Friday, November 30, 2007
The View From Their Window
Once you get past the poor translation, this People's Daily op-ed on America's "capabilities of overseas interference" is pretty encouraging for anyone who takes a bearish view of America's influence in the world. According to Liu Weidong, a researcher at China's Institute of American Studies, a number of factors do in fact contribute to a relative decline in our global influence. Primary among them are the changes wrought by globalization. All roads no longer necessarily lead to Rome; bi-lateral and multi-lateral ties are increasingly being forged independently of the major powers. Beyond that, our soft power has taken a hit in the aftermath of the Iraq debacle. And finally, the folks most associated with interventionism (the so-called vulcans) "...have gone downhill...", to use the author's formulation.

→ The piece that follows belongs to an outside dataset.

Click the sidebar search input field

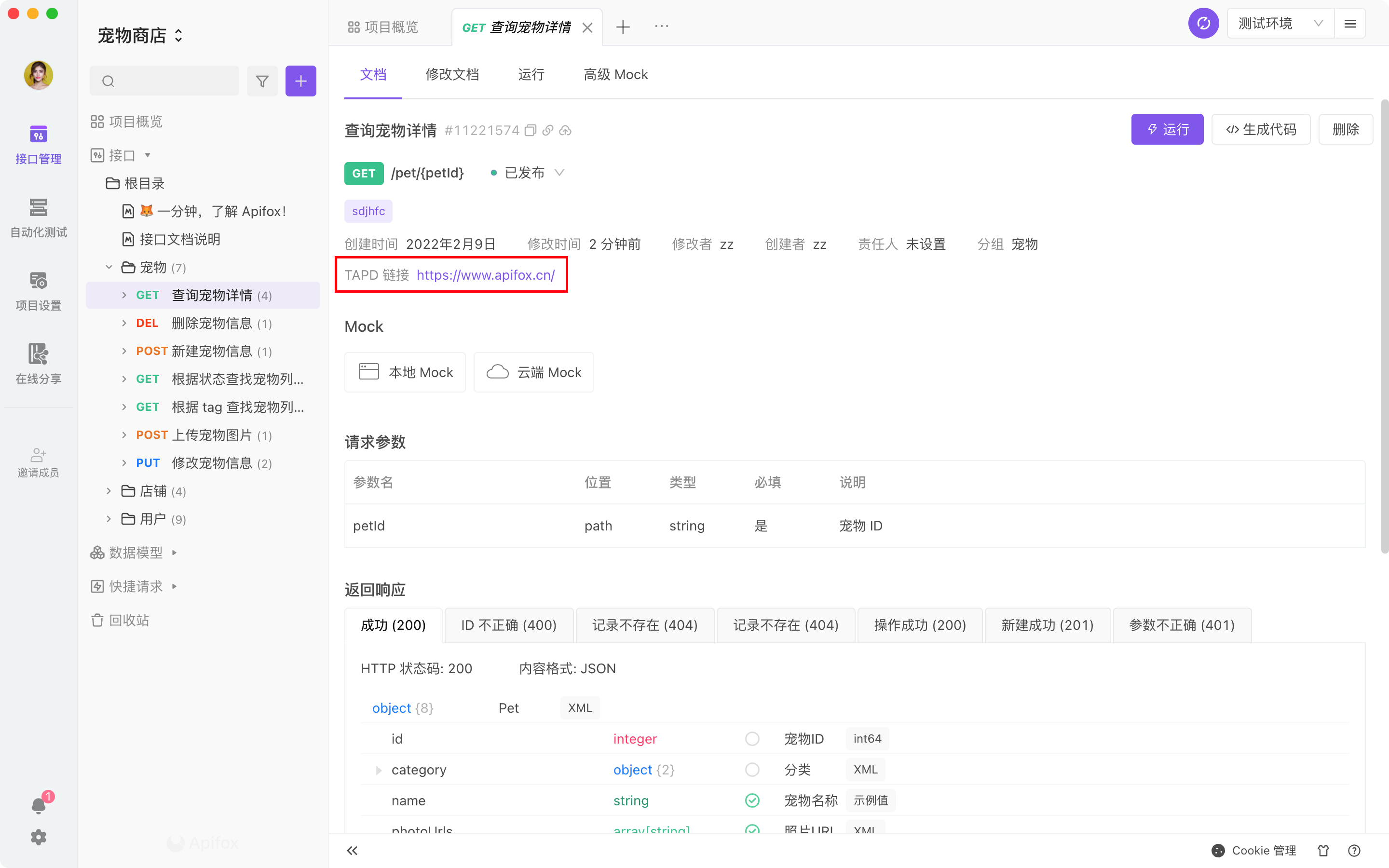[172, 81]
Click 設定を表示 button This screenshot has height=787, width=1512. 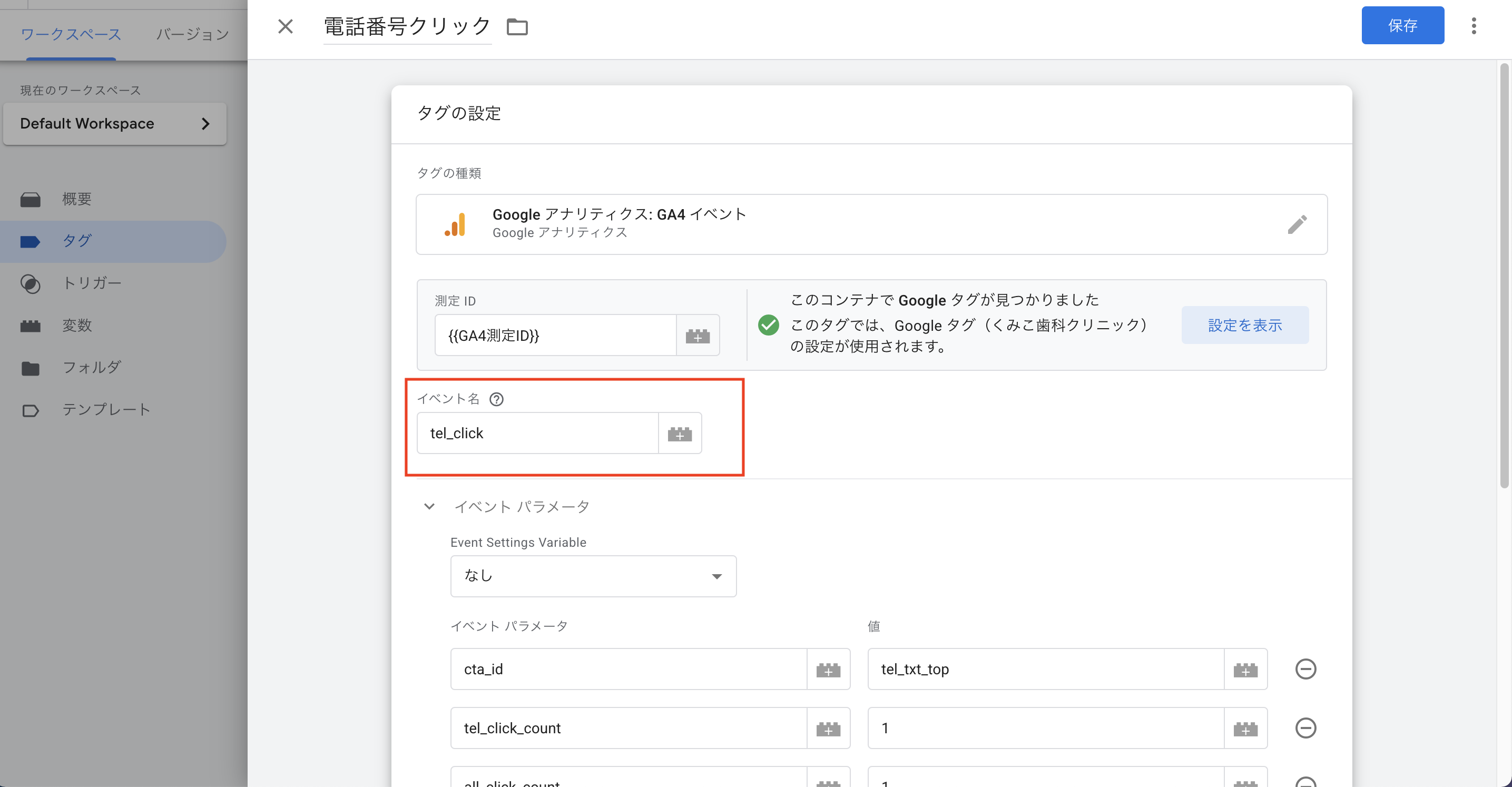pos(1244,325)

But a relative decline is not the same thing as bottoming out. Here's Liu, rotten translation and all:
Nnevertheless, the primary factor for the successful intervention of global affairs is the hard power. In term of hard power or strength, the United States still ranks first. Its intervention capacity via the combination of economic means with coordinated military threat and remote or distance strikes remains very powerful and formidable...
Moreover, from a long-term point of view, the U.S. does not have a matching foe in a relatively long period to come. Although some regional powers have grown in strength, they do not intend to challenge its status and so they neither firmly support nor stay in a vehemently opposition to the intervention actions of the United States. This point is indicated distinctly by recent postures of the new French and German leaders to amend their ties with the U.S. respectively.
Liu minimizes the difference between the interventionist reflex of Republicans and Democrats, distinguishing them instead by their areas of interest and preferred methods (or as he puts it, "...What different is nothing but their focuses of attention and ways of solution they are good at.") Here's how he concludes:
...Global stability in the years ahead is, to a great extent, decided by how the American people relard or look upon international disputes, and whether or not they are able to contain and how to contain their government.
I think those of us horrified at the Bush administration's handling of foreign policy in the aftermath of 9/11 have a tendency to paint a very alarmist picture about how far our standing in the world has fallen. I know I'm guilty of it from time to time. I'm flagging this not because I think Liu's analyses is especially original or authoritative, but more to remind us all that regardless of how glum our own perception of America's standing in the world might be, the rest of the world still has a pretty healthy respect for American power, even if it's only our ability to screw things up even more. Despite everything we've squandered in blood, treasure and prestige over the past six years, we remain the pre-dominant world power, and perhaps the only one really capable of seriously considering the type of unilateral interventionism we've pursued during that time.
It will take a lot of work and effort, but should we decide both to elect a reasonable president and to contain the inevitable urge to excess that comes with such incommensurate capabilities, there's no reason to believe we can't rehabilitate our standing to reflect the true power we still possess.